In the midst of the piece, though, McGrath, wrote, “This is somewhat subjective ground because everyone agrees that unlike Donald Ross, famous for his domed greens, or C. B. Macdonald, who tended to reproduce his favorite holes on all his courses Tillinghast had no signature style.”
Sure Ross built domes greens -- on two courses -- the famed Pinehurst No. 2, which he lived next to for the last years of his life and with which he constantly tinkered, and Sara Bay Country Club in Florida. At least McGrath didn’t write that Ross built “small greens.” That misnomer has appeared in print so many times that it is now taken for fact, when it is not. Ross did not design small greens as the norm, he built greens that would be considered average size then and now, probably between 5,000 square feet to 6,000 square feet on average, and went as large as 8,000 square feet at places like Wannimoisett Country Club in Rhode Island.
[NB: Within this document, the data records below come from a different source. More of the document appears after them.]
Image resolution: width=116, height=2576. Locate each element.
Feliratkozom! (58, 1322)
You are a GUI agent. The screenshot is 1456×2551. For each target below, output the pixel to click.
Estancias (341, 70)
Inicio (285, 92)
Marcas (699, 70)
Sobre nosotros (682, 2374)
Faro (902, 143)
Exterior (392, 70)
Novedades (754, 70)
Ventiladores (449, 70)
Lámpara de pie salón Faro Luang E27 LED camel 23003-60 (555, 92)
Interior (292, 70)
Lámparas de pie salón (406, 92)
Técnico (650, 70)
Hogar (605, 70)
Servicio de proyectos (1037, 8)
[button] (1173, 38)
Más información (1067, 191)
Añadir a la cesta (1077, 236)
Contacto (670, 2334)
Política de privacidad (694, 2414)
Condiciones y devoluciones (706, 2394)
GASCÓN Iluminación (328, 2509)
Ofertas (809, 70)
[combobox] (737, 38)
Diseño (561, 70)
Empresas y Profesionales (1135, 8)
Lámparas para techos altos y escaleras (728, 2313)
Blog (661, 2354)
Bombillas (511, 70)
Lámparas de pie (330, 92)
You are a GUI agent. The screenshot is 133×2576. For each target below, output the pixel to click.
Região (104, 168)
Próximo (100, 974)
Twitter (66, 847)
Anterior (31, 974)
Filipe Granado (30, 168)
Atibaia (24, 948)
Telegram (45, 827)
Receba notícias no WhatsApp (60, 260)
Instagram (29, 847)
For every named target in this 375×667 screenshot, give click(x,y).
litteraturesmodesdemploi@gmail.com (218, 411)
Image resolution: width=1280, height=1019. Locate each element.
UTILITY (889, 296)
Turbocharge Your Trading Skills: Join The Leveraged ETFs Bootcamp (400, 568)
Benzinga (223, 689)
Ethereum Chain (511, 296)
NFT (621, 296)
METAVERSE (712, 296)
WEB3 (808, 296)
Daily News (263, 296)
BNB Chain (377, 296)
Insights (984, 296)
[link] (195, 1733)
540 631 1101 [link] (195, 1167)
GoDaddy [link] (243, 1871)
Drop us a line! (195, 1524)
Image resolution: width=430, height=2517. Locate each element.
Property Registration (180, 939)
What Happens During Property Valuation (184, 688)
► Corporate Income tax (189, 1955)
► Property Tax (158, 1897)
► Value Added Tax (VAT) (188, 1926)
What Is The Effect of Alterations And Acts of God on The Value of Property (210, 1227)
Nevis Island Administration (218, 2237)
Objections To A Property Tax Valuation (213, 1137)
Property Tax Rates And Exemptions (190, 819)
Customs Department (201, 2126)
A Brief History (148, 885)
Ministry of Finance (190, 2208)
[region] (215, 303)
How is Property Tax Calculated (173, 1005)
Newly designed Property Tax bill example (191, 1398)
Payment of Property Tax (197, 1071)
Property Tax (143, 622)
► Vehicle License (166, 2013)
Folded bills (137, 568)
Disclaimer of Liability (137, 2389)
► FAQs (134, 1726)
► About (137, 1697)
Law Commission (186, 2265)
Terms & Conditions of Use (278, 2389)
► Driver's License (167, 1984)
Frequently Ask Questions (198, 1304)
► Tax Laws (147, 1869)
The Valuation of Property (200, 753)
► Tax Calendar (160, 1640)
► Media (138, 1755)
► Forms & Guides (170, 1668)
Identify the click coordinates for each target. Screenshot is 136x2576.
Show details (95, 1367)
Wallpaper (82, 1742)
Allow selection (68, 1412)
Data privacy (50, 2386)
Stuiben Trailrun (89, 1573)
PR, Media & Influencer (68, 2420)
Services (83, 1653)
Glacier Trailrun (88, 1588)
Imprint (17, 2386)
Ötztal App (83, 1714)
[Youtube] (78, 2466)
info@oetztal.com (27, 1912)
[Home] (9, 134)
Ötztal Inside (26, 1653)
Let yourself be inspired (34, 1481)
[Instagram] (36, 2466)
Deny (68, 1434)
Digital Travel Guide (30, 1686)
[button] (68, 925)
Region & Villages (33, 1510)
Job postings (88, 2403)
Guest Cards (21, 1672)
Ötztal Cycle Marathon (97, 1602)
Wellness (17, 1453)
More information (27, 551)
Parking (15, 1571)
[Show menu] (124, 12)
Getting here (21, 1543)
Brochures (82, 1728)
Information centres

As for Macdonald, he didn’t “reproduce” his favorite holes; he used them as templates. The Short Hole at Sleepy Hollow, bears little resemblance to the short at National Golf Links of America and neither of them are copies of the original. The same holds true for the two who learned design under Macdonald: Seth Raynor and Charles Banks, who each interpreted and then altered the templates style to the specific site.

The good news is, though, at least McGrath wrote about golf course architecture at all and that the New York times gave it great play in the paper and on their website.

1 comment:

  1. Anthony -
    I have been enjoying your blog. I grew up in the Eastern Point area of Groton, Connecticut and learned my golf on Shennecossett - and got to Fishers on occassion. (I could see the island from the bottom of my street.)Anyhow, Your comment on Ross greens is dead on. The only domed green at Shenny was the famous par 3 4th. Still one of the toughest par 3's in CT. Also, I am the golf course architect restoring Teugega Country Club in upstate New York. Ross spent an enormous amount of time in Rome during the construction of the course and it has arguably one of the finest collection of greens he had ever done. Not one could be described as "domed". By the way - we are also trying to remove as many goal posts as possible!